Mikka Cacho

Personal information
- Born: January 19, 1998 (age 28)
- Nationality: Filipino
- Listed height: 5 ft 7 in (171 cm)

Career information
- College: NU
- Playing career: 2023–present
- Position: Small forward

Career history
- 2023–2024: Uratex Dream (3x3)
- 2024: Gilas A (3x3)

Career highlights
- 5× UAAP champion (2016, 2017, 2018, 2019, 2022);

= Mikka Cacho =

Filipino basketball player (born 1998)

Mikka Wamil Cacho (born January 19, 1998) is a Filipina basketball player.

==Career==
===Collegiate===
Cacho played for the NU Lady Bulldogs in the University Athletic Association of the Philippines (UAAP) She played all five years of eligibility with NU. The UAAP women's basketball tournament went on a hiatus from 2019 to 2022 due to the COVID-19 pandemic. In UAAP Season 85, her last year, she became captain but sustained an knee injury. Cacho eventually recovered to help the Lady Bulldogs win their seventh consecutive title.
===3x3 club===
Cacho joined Uratex Dream in 2023 and helped them win the Red Bull Half Court National Finals qualifying for the Red Bull 3x3 World Finals in Serbia. In that tournament, Cacho and Uratex finished as quarterfinalists, after losing to a team from Australia.

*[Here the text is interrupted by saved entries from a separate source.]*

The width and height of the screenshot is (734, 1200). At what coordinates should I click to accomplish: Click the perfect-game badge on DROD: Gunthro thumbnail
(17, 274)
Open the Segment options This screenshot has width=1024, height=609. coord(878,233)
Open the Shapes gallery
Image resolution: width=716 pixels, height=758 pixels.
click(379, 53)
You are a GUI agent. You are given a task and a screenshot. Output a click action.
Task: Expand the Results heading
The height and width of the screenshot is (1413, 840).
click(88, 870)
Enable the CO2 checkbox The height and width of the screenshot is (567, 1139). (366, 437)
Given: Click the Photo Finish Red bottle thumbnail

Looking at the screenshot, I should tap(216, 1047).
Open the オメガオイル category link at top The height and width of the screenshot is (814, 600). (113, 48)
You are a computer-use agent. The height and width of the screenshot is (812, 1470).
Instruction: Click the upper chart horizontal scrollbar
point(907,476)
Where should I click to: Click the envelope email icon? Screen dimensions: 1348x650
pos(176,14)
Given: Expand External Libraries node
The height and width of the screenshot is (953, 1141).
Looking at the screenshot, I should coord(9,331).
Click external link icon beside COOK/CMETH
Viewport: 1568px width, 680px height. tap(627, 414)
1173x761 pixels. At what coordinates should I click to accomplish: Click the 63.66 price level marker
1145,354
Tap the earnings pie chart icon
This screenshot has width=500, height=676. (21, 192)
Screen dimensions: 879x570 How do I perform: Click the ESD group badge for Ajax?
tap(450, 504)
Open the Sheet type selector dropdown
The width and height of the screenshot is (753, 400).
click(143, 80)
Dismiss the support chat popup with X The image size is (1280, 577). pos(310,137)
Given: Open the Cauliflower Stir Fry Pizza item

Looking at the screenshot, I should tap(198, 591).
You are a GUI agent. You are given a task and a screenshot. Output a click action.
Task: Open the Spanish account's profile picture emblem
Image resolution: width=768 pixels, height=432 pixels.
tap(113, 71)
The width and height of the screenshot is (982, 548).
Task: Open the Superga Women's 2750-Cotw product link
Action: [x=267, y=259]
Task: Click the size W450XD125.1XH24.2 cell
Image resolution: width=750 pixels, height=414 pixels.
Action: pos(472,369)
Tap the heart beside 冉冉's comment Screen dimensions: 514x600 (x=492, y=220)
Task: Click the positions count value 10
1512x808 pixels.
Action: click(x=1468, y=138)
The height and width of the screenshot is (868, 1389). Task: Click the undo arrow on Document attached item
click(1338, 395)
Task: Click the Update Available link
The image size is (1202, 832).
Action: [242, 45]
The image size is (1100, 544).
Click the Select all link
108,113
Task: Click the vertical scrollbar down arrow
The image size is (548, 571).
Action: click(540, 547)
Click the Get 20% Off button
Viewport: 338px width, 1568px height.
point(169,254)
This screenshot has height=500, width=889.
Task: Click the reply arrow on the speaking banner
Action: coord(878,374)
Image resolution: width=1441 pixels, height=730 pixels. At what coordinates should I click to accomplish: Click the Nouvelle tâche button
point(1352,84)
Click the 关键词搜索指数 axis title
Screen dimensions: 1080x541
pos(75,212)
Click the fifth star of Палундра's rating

At the 2024 PBA Women's 3x3 Invitational, Cacho played for the Gilas A team.

===National team===
====Philippines====
Cacho has been part of the Philippines women's national team. She has played in the 2023 FIBA Asia Women's Cup.
====Philippines 3x3====
Cacho has played for the Philippines women's national 3x3 team. She was a reserve player for the Philippines in the 2022 FIBA 3x3 Asia Cup. She was later named part of the main team for the 2024 and 2025 editions.

She has played 3x3 in the SEA Games. She was part of the team which won a silver medal in the 2023 edition in Cambodia. She reprised her role in the 2025 SEA Games but the team failed to medal.

Cacho helped the Philippines earn a berth at the 2026 FIBA 3x3 World Cup via the April 2026 qualifier in Singapore.

Cacho represented the Philippines at the 2026 Asian Beach Games in Sanya, China and won the women's 3x3 silver medal.

==Personal life==
Cacho hails from Muñoz, Nueva Ecija.